--- START ---

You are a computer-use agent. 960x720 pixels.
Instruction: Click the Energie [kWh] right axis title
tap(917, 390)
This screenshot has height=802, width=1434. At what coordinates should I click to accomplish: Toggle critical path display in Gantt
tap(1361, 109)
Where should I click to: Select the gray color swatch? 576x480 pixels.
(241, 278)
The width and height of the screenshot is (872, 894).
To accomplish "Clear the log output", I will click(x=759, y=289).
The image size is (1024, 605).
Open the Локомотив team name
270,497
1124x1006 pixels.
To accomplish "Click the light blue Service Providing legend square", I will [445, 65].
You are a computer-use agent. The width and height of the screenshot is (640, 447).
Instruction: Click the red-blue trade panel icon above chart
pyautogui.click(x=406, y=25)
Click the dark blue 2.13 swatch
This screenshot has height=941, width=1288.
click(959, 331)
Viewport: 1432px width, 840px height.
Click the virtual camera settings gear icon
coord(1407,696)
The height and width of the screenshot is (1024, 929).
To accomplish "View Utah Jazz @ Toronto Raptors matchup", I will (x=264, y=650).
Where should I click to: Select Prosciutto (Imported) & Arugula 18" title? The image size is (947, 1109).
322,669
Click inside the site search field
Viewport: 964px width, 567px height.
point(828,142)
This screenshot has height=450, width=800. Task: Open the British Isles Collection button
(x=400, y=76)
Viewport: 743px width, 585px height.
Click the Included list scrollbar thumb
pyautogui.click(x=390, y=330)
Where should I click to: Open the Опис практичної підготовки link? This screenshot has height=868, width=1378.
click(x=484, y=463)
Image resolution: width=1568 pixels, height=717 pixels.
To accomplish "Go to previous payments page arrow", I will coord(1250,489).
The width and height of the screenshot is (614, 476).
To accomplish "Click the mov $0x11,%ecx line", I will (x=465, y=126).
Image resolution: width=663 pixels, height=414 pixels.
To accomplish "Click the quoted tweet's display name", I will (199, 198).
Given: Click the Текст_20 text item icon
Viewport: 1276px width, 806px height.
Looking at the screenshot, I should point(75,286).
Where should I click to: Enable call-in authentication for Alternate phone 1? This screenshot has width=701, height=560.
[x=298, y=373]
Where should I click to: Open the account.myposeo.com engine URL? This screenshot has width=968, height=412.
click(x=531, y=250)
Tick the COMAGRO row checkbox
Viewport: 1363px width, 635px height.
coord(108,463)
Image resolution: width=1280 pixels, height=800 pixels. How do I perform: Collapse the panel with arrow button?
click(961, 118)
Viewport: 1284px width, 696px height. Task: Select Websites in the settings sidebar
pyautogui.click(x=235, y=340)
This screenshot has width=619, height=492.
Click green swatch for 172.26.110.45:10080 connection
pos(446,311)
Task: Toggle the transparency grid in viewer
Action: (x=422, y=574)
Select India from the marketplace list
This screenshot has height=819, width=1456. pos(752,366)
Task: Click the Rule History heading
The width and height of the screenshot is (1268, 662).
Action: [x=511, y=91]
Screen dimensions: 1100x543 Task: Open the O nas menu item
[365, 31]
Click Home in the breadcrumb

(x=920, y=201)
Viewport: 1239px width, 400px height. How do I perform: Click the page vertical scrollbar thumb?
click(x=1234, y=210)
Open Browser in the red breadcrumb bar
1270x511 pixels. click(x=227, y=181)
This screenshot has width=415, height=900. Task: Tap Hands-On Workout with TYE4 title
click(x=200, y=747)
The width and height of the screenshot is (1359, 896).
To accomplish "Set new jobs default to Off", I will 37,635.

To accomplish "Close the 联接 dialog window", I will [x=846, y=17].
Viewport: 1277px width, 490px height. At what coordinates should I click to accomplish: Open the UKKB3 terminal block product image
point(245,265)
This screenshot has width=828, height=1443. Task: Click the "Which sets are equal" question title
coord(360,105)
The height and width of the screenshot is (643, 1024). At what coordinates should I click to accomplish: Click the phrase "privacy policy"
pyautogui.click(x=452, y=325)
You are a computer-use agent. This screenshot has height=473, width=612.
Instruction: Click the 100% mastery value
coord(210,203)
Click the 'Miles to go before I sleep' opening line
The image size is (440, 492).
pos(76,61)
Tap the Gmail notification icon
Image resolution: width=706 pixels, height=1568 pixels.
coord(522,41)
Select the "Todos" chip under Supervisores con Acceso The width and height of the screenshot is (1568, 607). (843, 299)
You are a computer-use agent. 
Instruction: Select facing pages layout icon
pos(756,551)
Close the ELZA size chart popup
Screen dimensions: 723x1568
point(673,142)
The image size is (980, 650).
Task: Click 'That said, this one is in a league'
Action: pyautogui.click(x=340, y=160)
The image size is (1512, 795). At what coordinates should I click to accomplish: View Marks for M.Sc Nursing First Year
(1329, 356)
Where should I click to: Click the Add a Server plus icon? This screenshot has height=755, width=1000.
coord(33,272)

--- END ---

__Work instruction__: Lines above that include the string "agent" need to be copied.

__Answer to this task__:
You are a computer-use agent. 960x720 pixels.
You are a computer-use agent. The width and height of the screenshot is (640, 447).
You are a computer-use agent. This screenshot has height=473, width=612.
You are a computer-use agent. 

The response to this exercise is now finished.